Wilma Rudolph was invited to the White House by President John F. Kennedy after her victory at the 1960 Rome Olympics.
|President John F. Kennedy & Wilma Rudolph|
Oval Office, The White House, 1960
Nicknamed, "The Tornado," Wilma Rudoloh was the first woman to win the James E. Sullivan Award for Good Sportsmanship (1961), Rudolph was the first U.S. female athlete to win the European Sportswriters' Award, Sportsman of the Year. She won the Christopher Columbus Award for Most Outstanding International Sports Personality (1960), The Penn Relays (1961), the New York Athletic Club Track Meet and The Millrose Games.

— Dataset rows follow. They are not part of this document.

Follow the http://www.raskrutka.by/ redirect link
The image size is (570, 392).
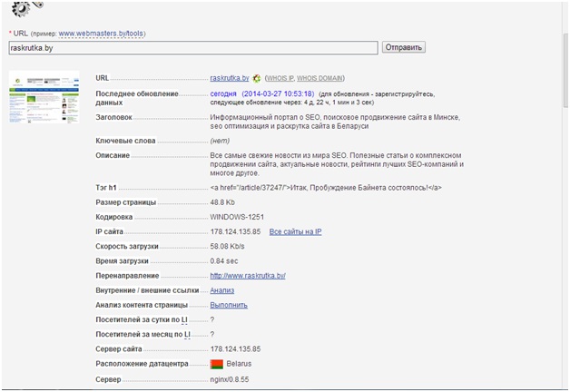247,275
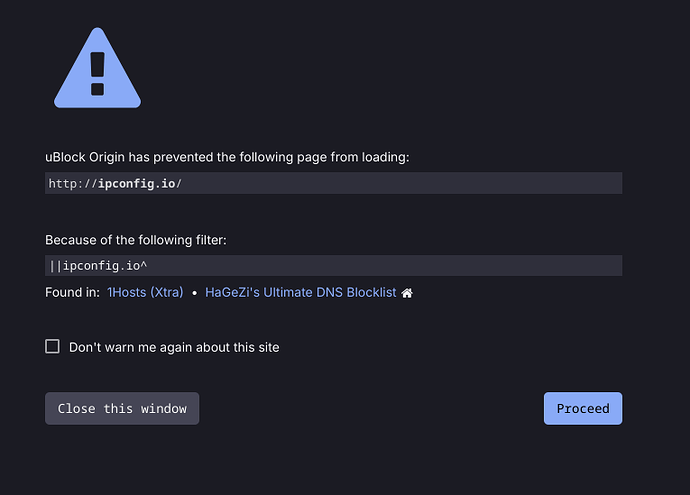This screenshot has width=690, height=495.
Task: Open the 1Hosts (Xtra) filter list link
Action: [146, 293]
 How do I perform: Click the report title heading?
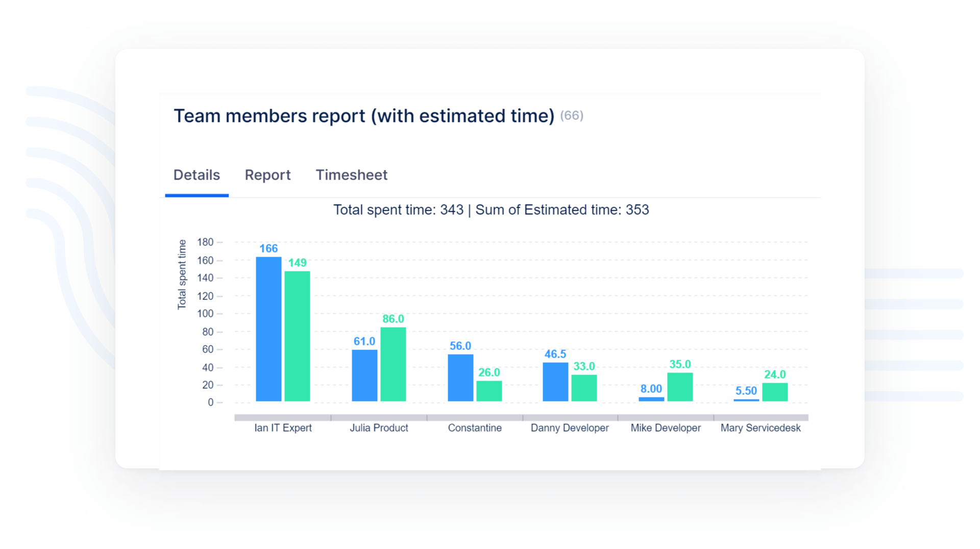coord(363,116)
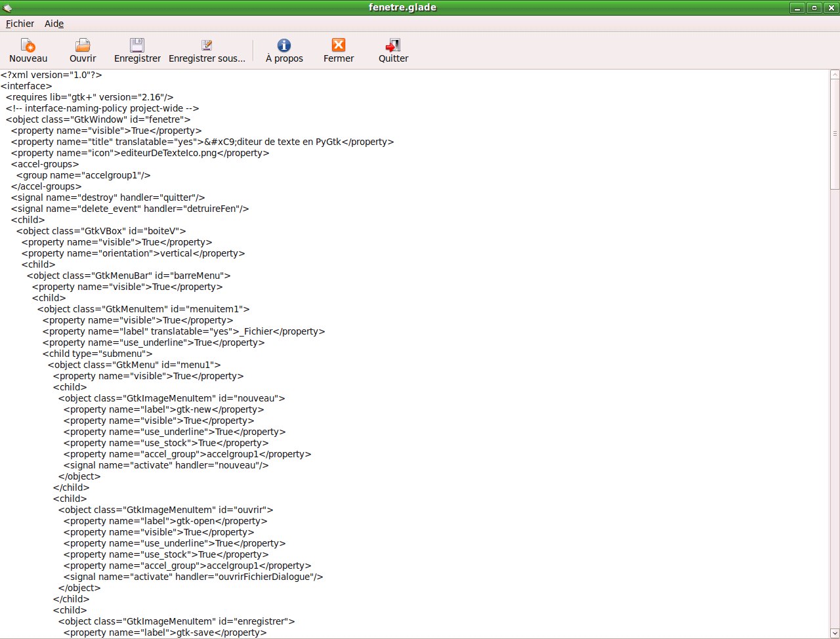
Task: Click the vertical scrollbar's up arrow
Action: coord(835,74)
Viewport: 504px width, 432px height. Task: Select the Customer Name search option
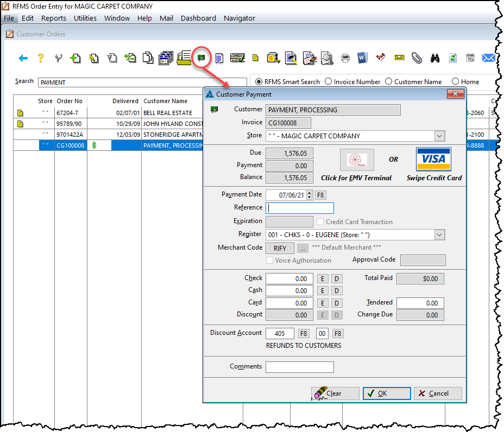point(388,81)
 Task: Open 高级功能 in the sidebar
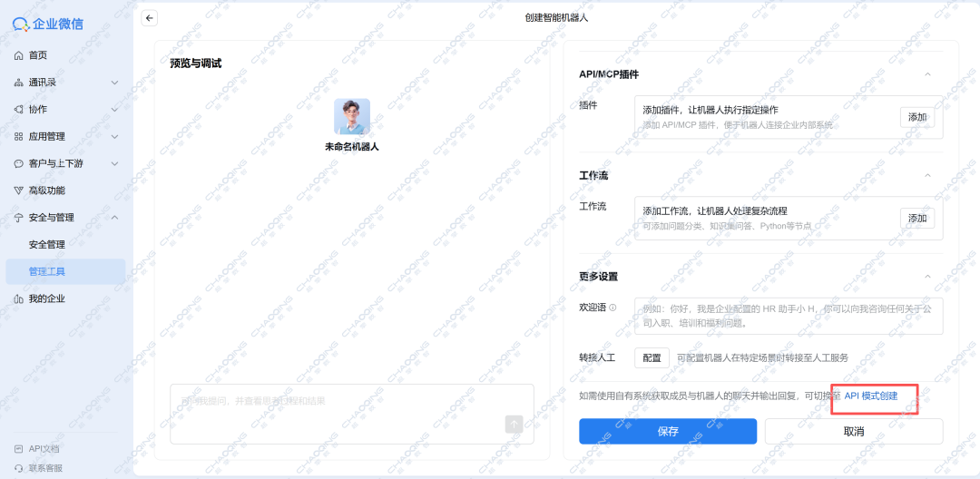click(46, 191)
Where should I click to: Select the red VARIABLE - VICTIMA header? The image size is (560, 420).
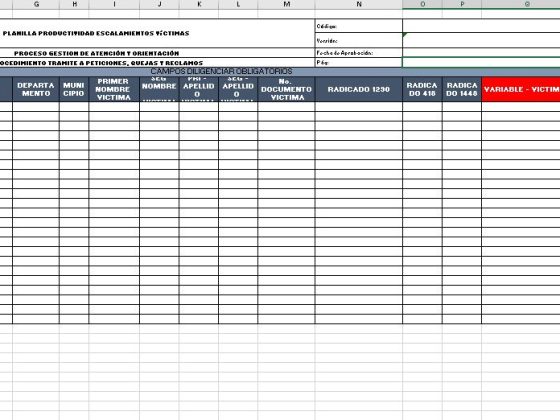pos(521,89)
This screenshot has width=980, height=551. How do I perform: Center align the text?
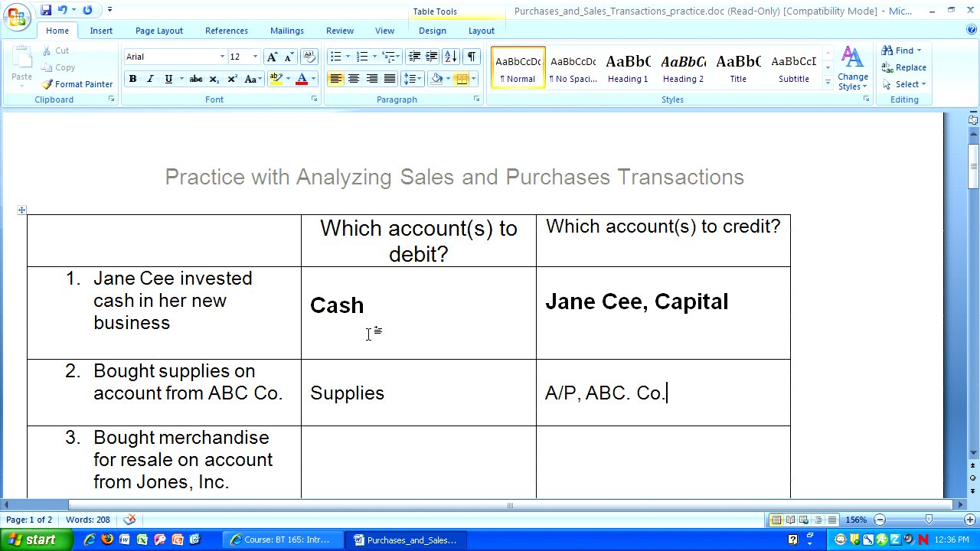pos(354,79)
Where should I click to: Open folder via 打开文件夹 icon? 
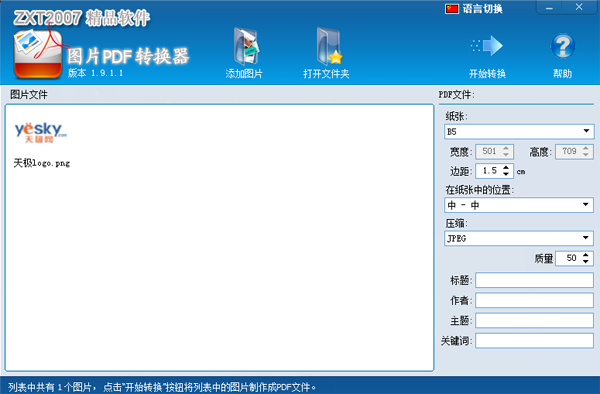pyautogui.click(x=329, y=46)
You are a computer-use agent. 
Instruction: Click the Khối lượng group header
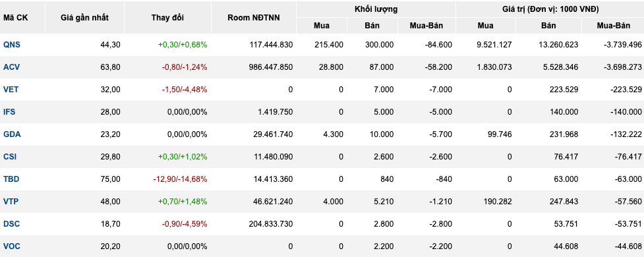pyautogui.click(x=376, y=9)
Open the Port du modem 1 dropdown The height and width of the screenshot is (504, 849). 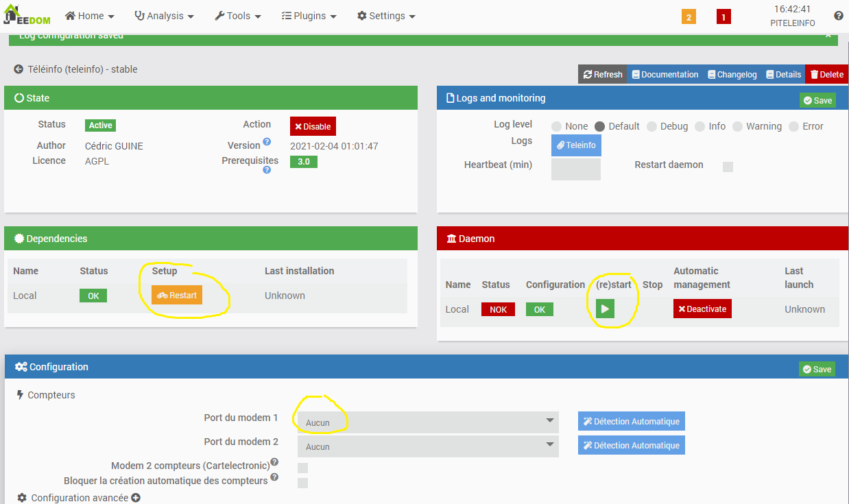click(x=428, y=422)
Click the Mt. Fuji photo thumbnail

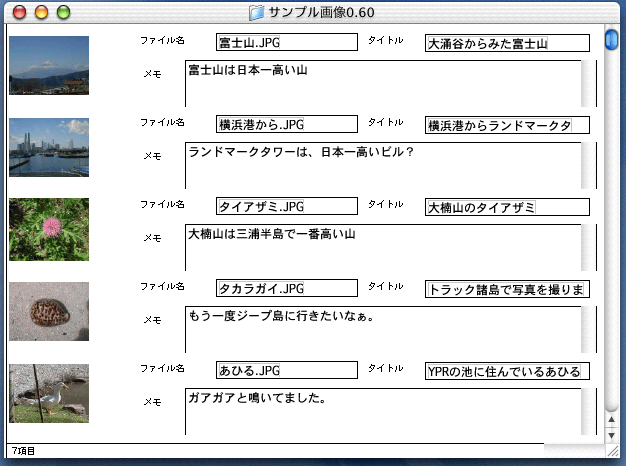pos(49,66)
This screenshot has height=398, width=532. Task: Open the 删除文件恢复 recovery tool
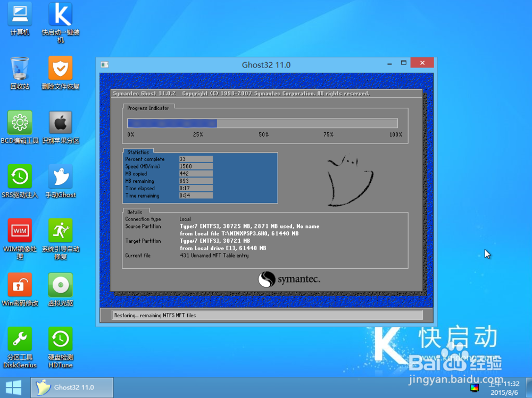pos(60,69)
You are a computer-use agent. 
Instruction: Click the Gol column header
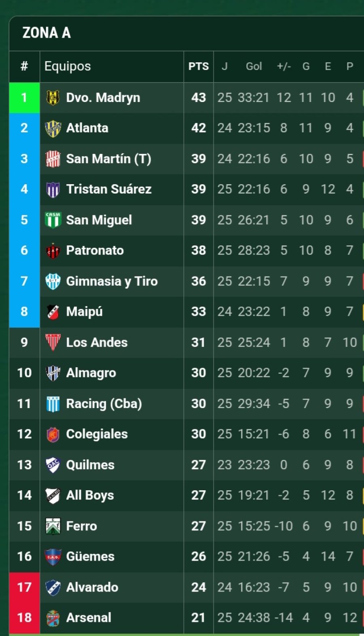click(x=254, y=66)
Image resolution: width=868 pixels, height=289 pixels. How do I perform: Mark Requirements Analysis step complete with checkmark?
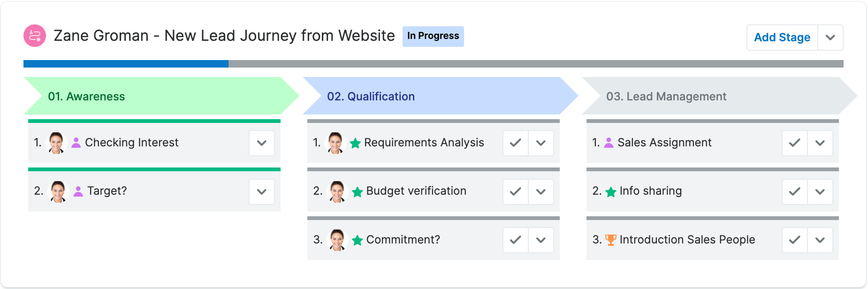click(516, 143)
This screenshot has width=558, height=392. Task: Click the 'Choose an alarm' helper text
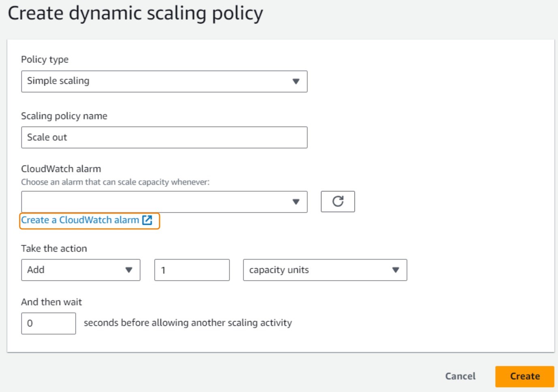click(115, 182)
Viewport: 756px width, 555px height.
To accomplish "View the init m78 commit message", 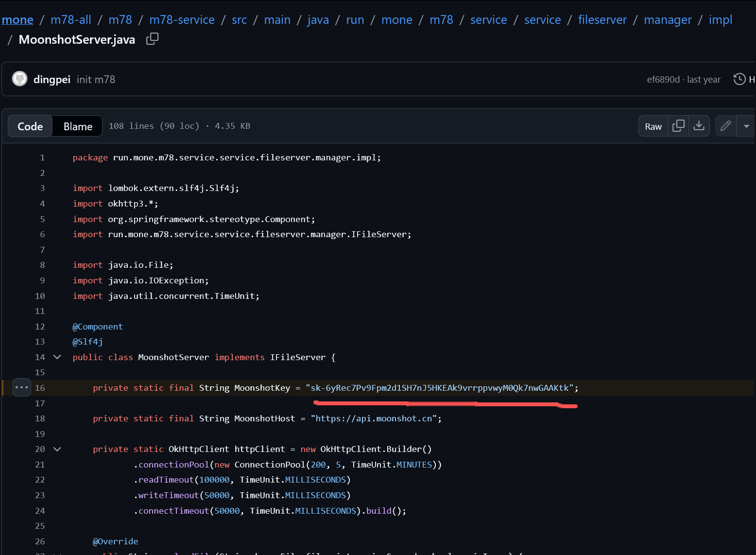I will pyautogui.click(x=96, y=80).
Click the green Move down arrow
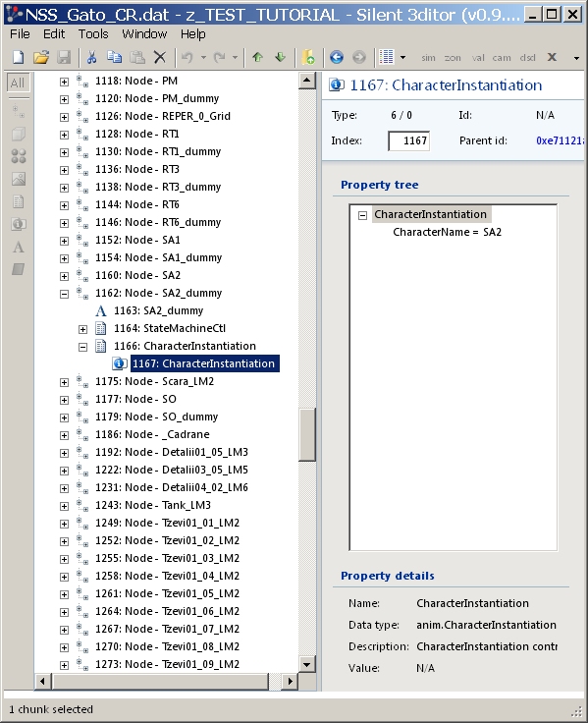588x723 pixels. click(x=280, y=57)

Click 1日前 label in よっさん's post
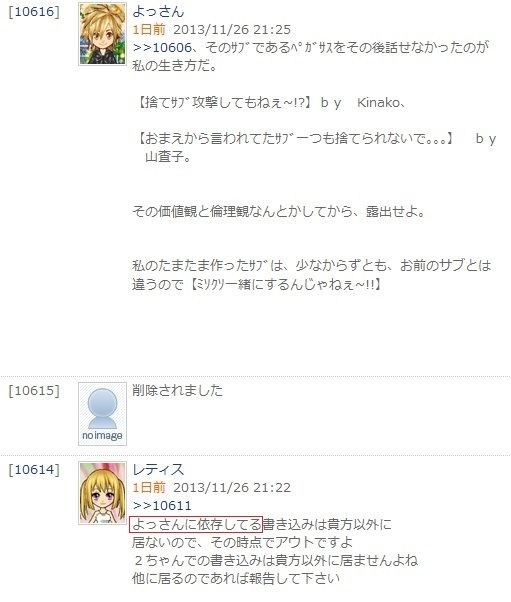point(149,30)
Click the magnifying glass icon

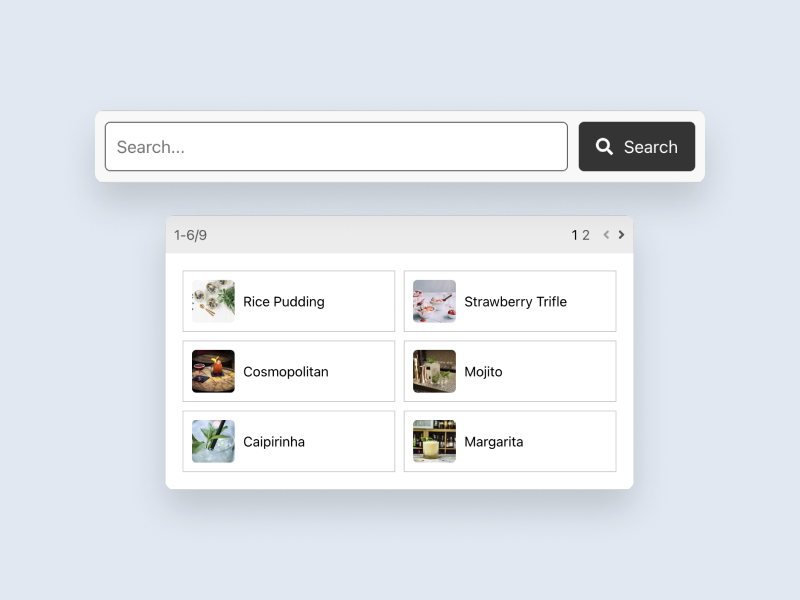[604, 147]
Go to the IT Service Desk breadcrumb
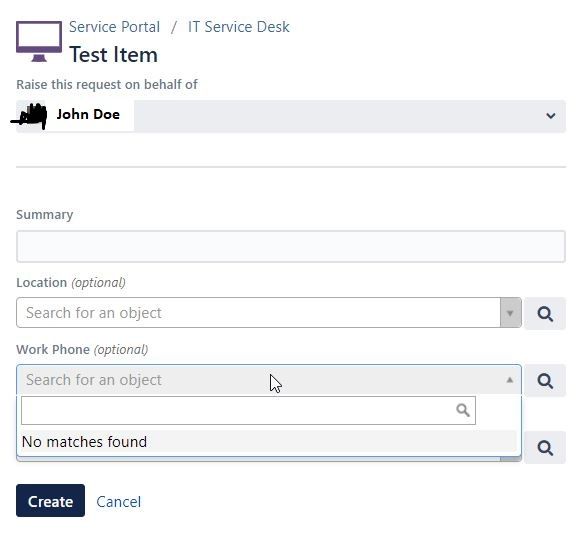 click(238, 27)
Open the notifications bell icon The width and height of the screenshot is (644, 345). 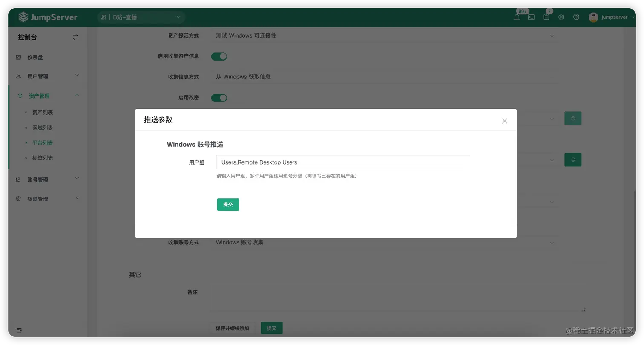coord(517,17)
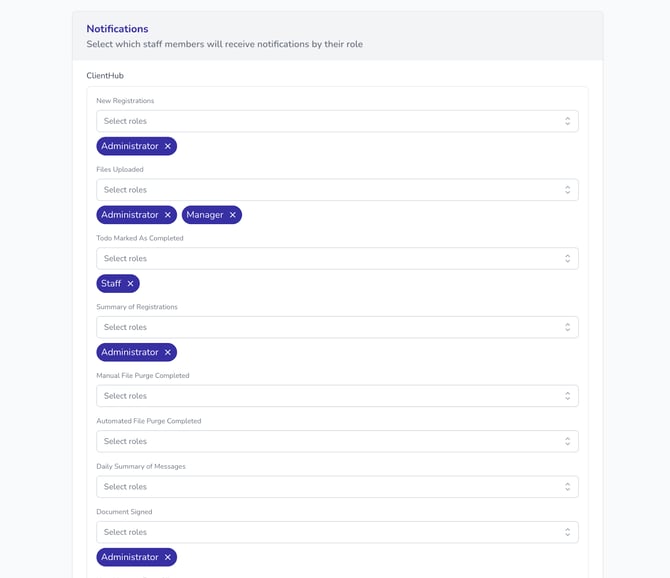The width and height of the screenshot is (670, 578).
Task: Remove Staff from Todo Marked As Completed
Action: [130, 284]
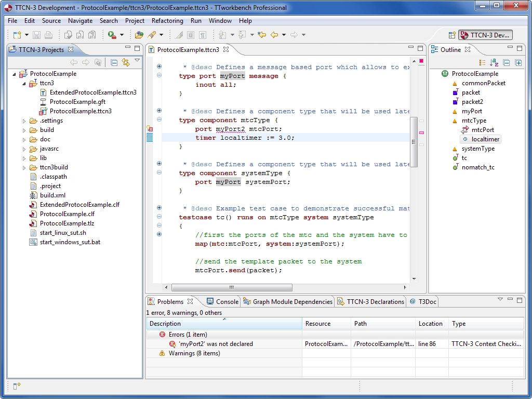The width and height of the screenshot is (532, 399).
Task: Select ProtocolExample.clf in the project tree
Action: point(67,214)
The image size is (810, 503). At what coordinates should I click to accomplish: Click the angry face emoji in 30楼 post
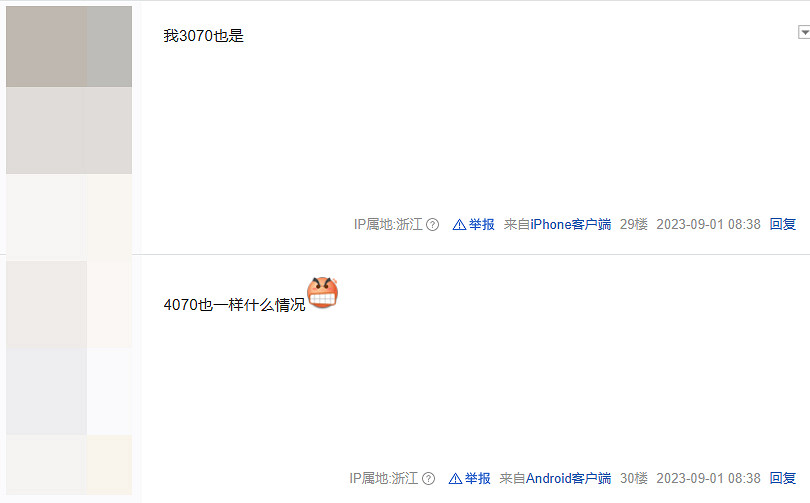click(323, 292)
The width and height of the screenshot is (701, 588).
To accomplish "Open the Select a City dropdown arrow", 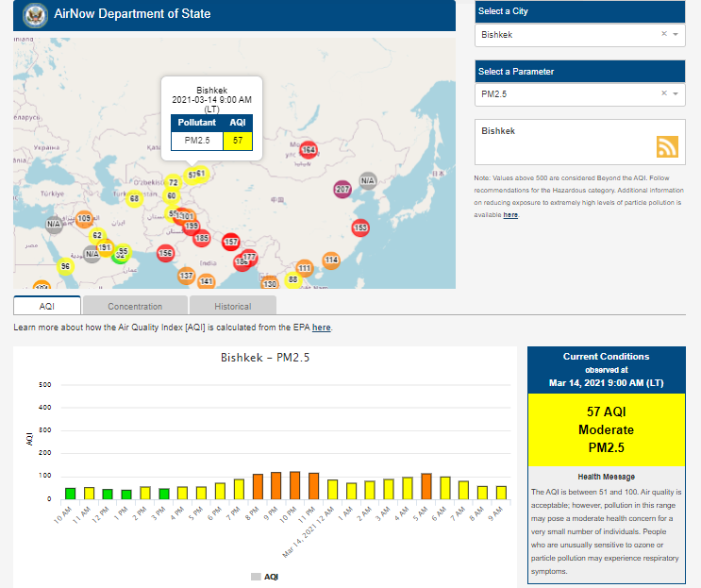I will (x=676, y=34).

In 1962, she retired from track at age 22 and graduated from college in 1963 with a degree in elementary education.
Wilma Rudolph was a school teacher and inspiration to the generation of track stars who followed her to the Olympics and beyond.
|Florence “Flo Jo” Joyner |
and Wilma Rudolph
In 1963 Wilma Rudolph was selected to represent the U.S. State Department as a Goodwill Ambassador at the Games of Friendship in Dakar, Senegal. Later that year, she was invited by Dr. Billy Graham to join the Baptist Christian Athletes in Japan. Rudolph taught school, became a sports media commentator on national television and inspired a new generation of American girls and female runners like Florence Joyner.
Wilma Rudolph died of brain cancer in 1994 at age 54. The Clarksville, Tennessee, portion U.S. Route 79 was renamed in her honor and, in 1997, Tennessee Governor Don Sundquist set aside June 23 as "Wilma Rudolph Day."